Borinage

Selon les victimes, le préjudice était d'un peu plus de 22.000 euros.

L'audition du juge d'instruction et des policiers chargés d'enquêter sur le vol et le meurtre qui ont été commis en octobre 2016 à la ferme Libiez à Roisin, s'est terminée mercredi devant la cour d'assises du Hainaut. Les enquêteurs ont indiqué que le butin - des cigarettes et du tabac pour une valeur de plus de 22.000 euros - n'a jamais été retrouvé. Les enquêteurs avaient peu d'éléments matériels à exploiter. Sur la scène de crime, seule la trace d'une semelle, retrouvée à l'extérieur du bâtiment, a pu être exploitée. Selon les policiers, elle pourrait correspondre à une paire de chaussures retrouvées chez Torino Dubois.

Mais ce dernier prétend qu'il s'agit de chaussures qui ont du succès chez les jeunes. Selon les policiers, le dessin des semelles et les alvéoles correspondent à la trace laissée. "Il n'y avait pas de défaut significatif et on ne peut pas dire que ce sont cellez-là", a déclaré le chef d'enquête.

Bernard Libiez, qui a survécu à un tir, a déclaré que quatre hommes étaient entrés dans la ferme, la nuit du 20 eu 21 octobre 2016, et que l'un des malfrats était ennuyé par son collier de barbe sous sa cagoule. Or, il ressort qu'à l'époque, Torino Dubois, Brandon Kempfer et Josué Krier portaient un collier de barbe.

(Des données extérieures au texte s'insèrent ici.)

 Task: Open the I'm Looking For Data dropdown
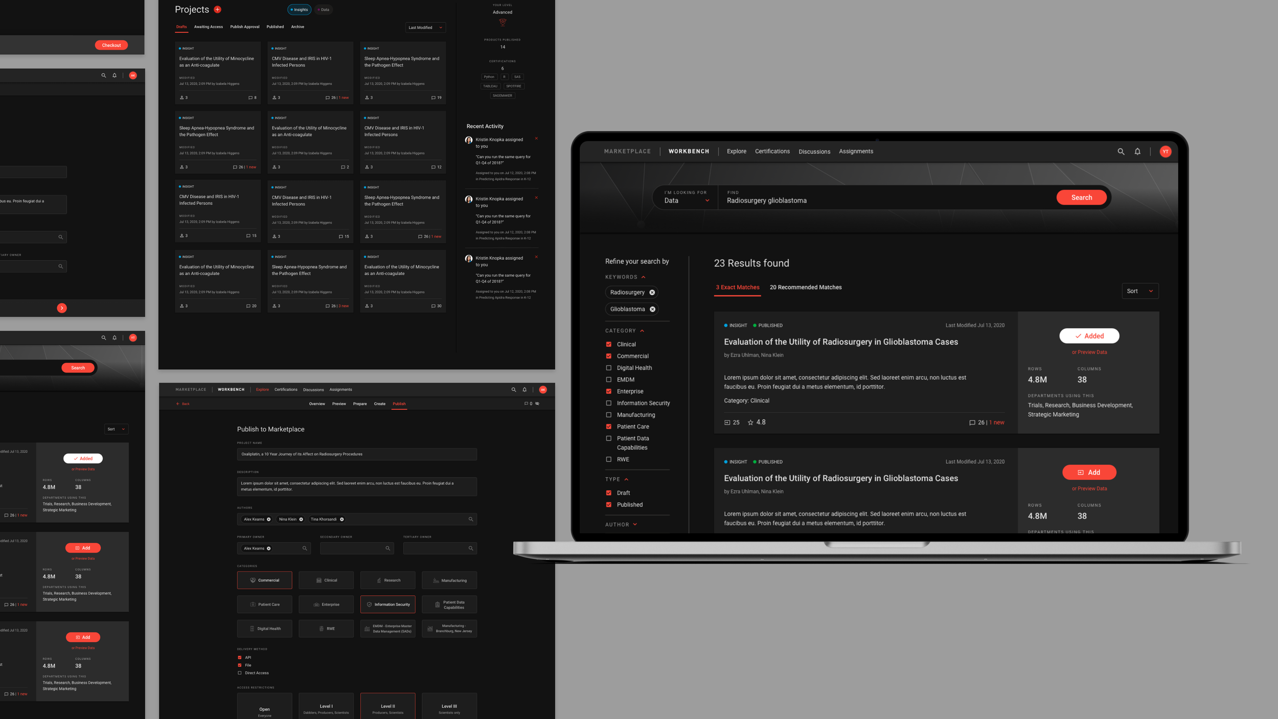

Ces derniers soutiennent qu'ils ne sont jamais allés à Roisin cette nuit-là. Ils prétendent qu'ils étaient en train de commettre un vol dans la région de Soignies. C'est Loïc Harvengt qui, le 6 février 2017, jour de son interpellation par la police, a donné les noms des trois gitans car c'est Franz Pottiez qui lui avait dit. Lui n'avait pas pu identifier les trois hommes cagoulés.

Josué Krier a été placé sous mandat d'arrêt le 11 février alors que les deux autres se sont présentés à la police deux jours plus tard. Depuis le début, ils contestent les faits malgré le fait que le manuel d'un fusil calibre 12 a été retrouvé dans sa caravane, volée en mars 2016 chez un concessionnaire à Renaix. Or, une douille de calibre 12 a été retrouvée dans un plafond sur la scène de crime.

Le 14 février, les voisins des Libiez étaient privés de liberté. Thomas Audin et Sylvie Cuelle sont soupçonnés d'avoir donné de précieuses informations sur les habitudes des fermiers, l'état des lieux, le chemin à suivre. Ils prétendent avoir été manipulés par Franz Pottiez qui voulait "se faire" les voisins.

Enfin, les enquêteurs ont déclaré que le butin n'avait jamais été retrouvé. Selon les victimes, le préjudice était d'un peu plus de 22.000 euros.